Prejudice against Appalachian speakers is especially real in cities such as Chicago, Detroit, and Cincinnati, to which tens of thousands of mountain people from Kentucky, West Virginia, and elsewhere have moved in recent decades. Because mountain speech is so stigmatized, its speakers in cities often are not taken seriously. There migrants from Appalachia band together in neighborhoods, maintain strong ties with family “back home,” and use many marked expressions (e.g., extry, you’uns, holler [“hollow”]) while living far from the mountains, supporting the view that Appalachian English is a social as much as a regional variety.
Too often one still finds the view that dialects are only modifications of standard English, that they are full of “corruptions,” “mispronunciations,” or “ungrammatical usages,” or worse, that their speakers are “linguistically impoverished” and have mislearned English because of social backwardness or even mental deficiency. Writers have been refuting such notions since the late nineteenth century, as by invoking the idea that mountain speech is Elizabethan. But the view that Appalachian English has a respectable heritage is little valued in the classroom or the public arena, and an Appalachian accent has little prestige except among country musicians, stock car racers, and a few other groups. Americans often value history much less than modern perceptions.
Appalachian speech is both the result and the cause of negative attitudes and prejudice. It became stigmatized by being associated with lower-status speakers from less prosperous parts of the country who had less desirable social characteristics. Subsequently, anyone using forms associated with mountain speech is apt to have the same characteristics attributed to them. The process has become cyclical in that usage reinforces attitudes, with the result that speakers often face unfair attitudes about their ability to learn or do a job. Extension of a negative evaluation of a subordinate group to specific features of language is common in societies in which value systems are in competition, and members of the subordinate group often buy into the evaluation, in this case mountain people believing that they speak “poor English.” Because the term “Appalachian” has so much baggage, middle-class people in the region often eschew the label for themselves but assign it to working-class people living down the road.
Appalachian English has symbolic value for both insiders and outsiders and plays important roles in community life in the region. In many ways Appalachia is a region in the mind as much as in reality. Outsiders often perceive it as a single entity. Because media images associate the term with economic distress and chronic social problems, residents often apply it, if at all, to a part of the region other than their own. They rarely perceive the mountains in general as a speech region, much less apply “Appalachia” to it, nor are they conscious of subregions within it, such as those identified by linguistic geographers. To their own speech, they usually give such general labels as “mountain” or “country” English or ones that reflect consciousness of the state in which a person lives, such as “Kentucky accent,” “West Virginia dialect,” “North Carolina drawl,” or “East Tennessee brogue.”

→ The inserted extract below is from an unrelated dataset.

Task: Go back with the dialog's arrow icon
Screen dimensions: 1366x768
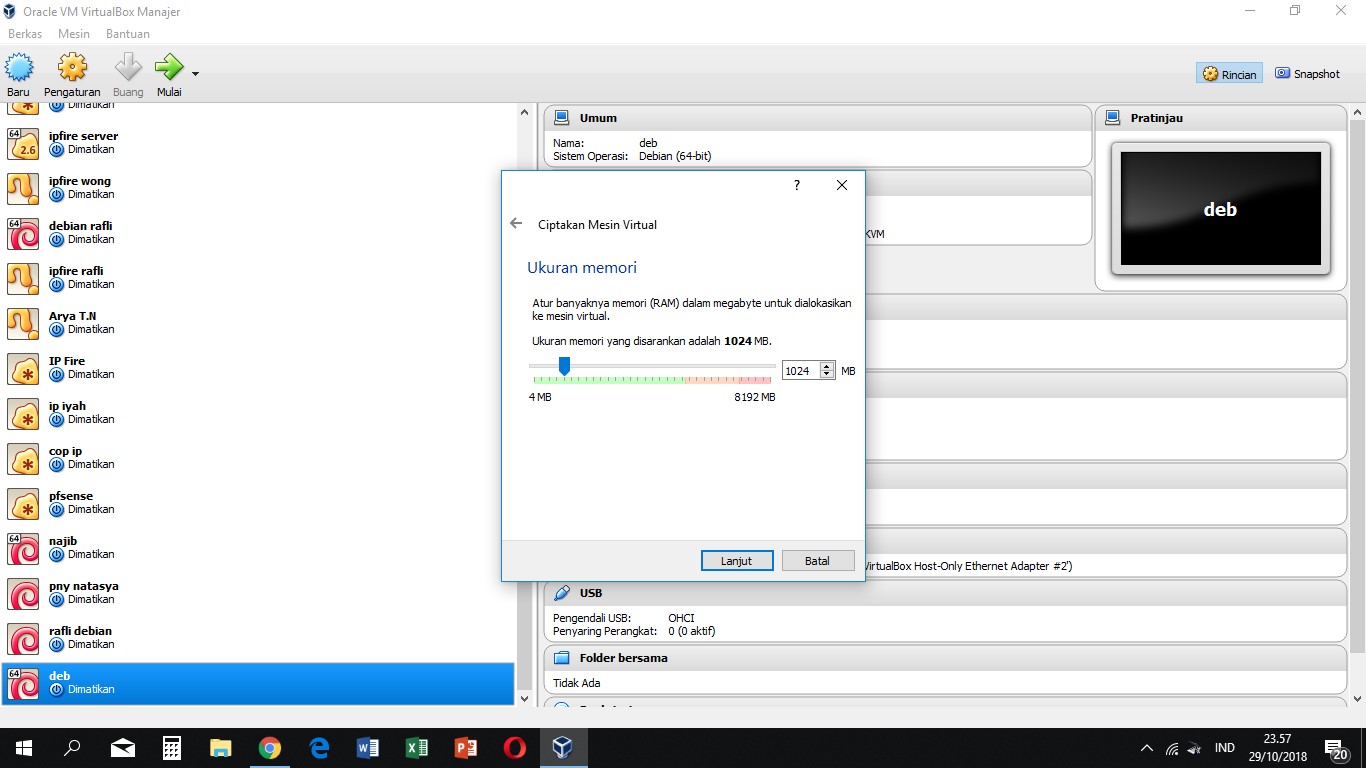Action: [516, 223]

That Appalachia is a perceived region means that many subjective ideas have become attached to it that lack reality but have persisted despite evidence to the contrary. That Appalachia is an alien and unique place geographically, socially, and culturally and other ideas have taken on lives of their own and are now ingrained in the American psyche, becoming cultural myths pertaining to the region’s speech.35
Another myth is that long-term physical isolation has caused life in the mountains to become static, even frozen in time, and therefore to lag behind other parts of the country. But historians of Appalachia have questioned how much validity this idea has and argued that mountain communities are quite typical of rural America.36 “Isolation” to outsiders may to insiders be “independence,” a desirable condition that grants them freedom. The strong sense of place held by mountain people, the cohesiveness of their communities, and their attachments to traditional lifestyles and values make them less open to change, less inclined to accommodate to mainstream culture.
Related to the isolation of the mountains is another myth believed by millions of Americans: that in Appalachia time has moved slowly since emigrants landed in Atlantic ports in the 1700s and began moving to the hills. Archaic speechways persisting down to the present, along with traditional ballads, Jack tales, folk dancing, weaving, and other traditions often traceable to Renaissance England and Scotland, might seem perfect examples of cultural preservations intact from centuries past. Yet any study of these traditions reveals that they are living and dynamic and regularly produce, for example, ballads that recount modern tragedies, disasters, and tales of star-crossed love.
The “Shakespearean myth” was formulated and promoted by people from outside the mountains who, coming to know mountain people firsthand, were intent to identify their positive qualities. However, this idea withstands little objective scrutiny. Its supporters cite only a few items for an assertion about mountain speech as a whole and rarely cite parallels from Renaissance-era authors. Terms cited as Shakespearean are (or until recently were) found in many parts of North America and the British Isles, such as afeard (“afraid”; Midsummer’s Night Dream, act 3, scene 1, line 25: “Will not the ladies be afeard of the lion?”) and learn (“teach”; Romeo and Juliet, act 3, scene 2, line 12: “Learn me how to lose a winning match”). Because Shakespeare and Elizabeth I died more than a century before settlers came to Appalachia, it is unclear how their English was preserved over the intervening generations. Thus, Shakespeare’s speech came to Appalachia indirectly, if it came at all, and it is no wonder that American scholars have spent little time assessing how “Elizabethan” Appalachian speech is. Outside the scholarly world, however, this and related ideas have flourished as cultural myths, improbable as they may be in the modern world. Why? Because even though Appalachia has been neglected, marginalized, and in many ways exploited, the region retains immense significance for countless Americans who lack cultural bearings and cultural memory—who lack roots. Within the region solidarity keeps pressure strong to maintain local speech, much of which seems almost immune to the quixotic efforts of schoolteachers to modify it. Because local speech is integral to people’s heritage and identity in the mountains, it will continue to thrive.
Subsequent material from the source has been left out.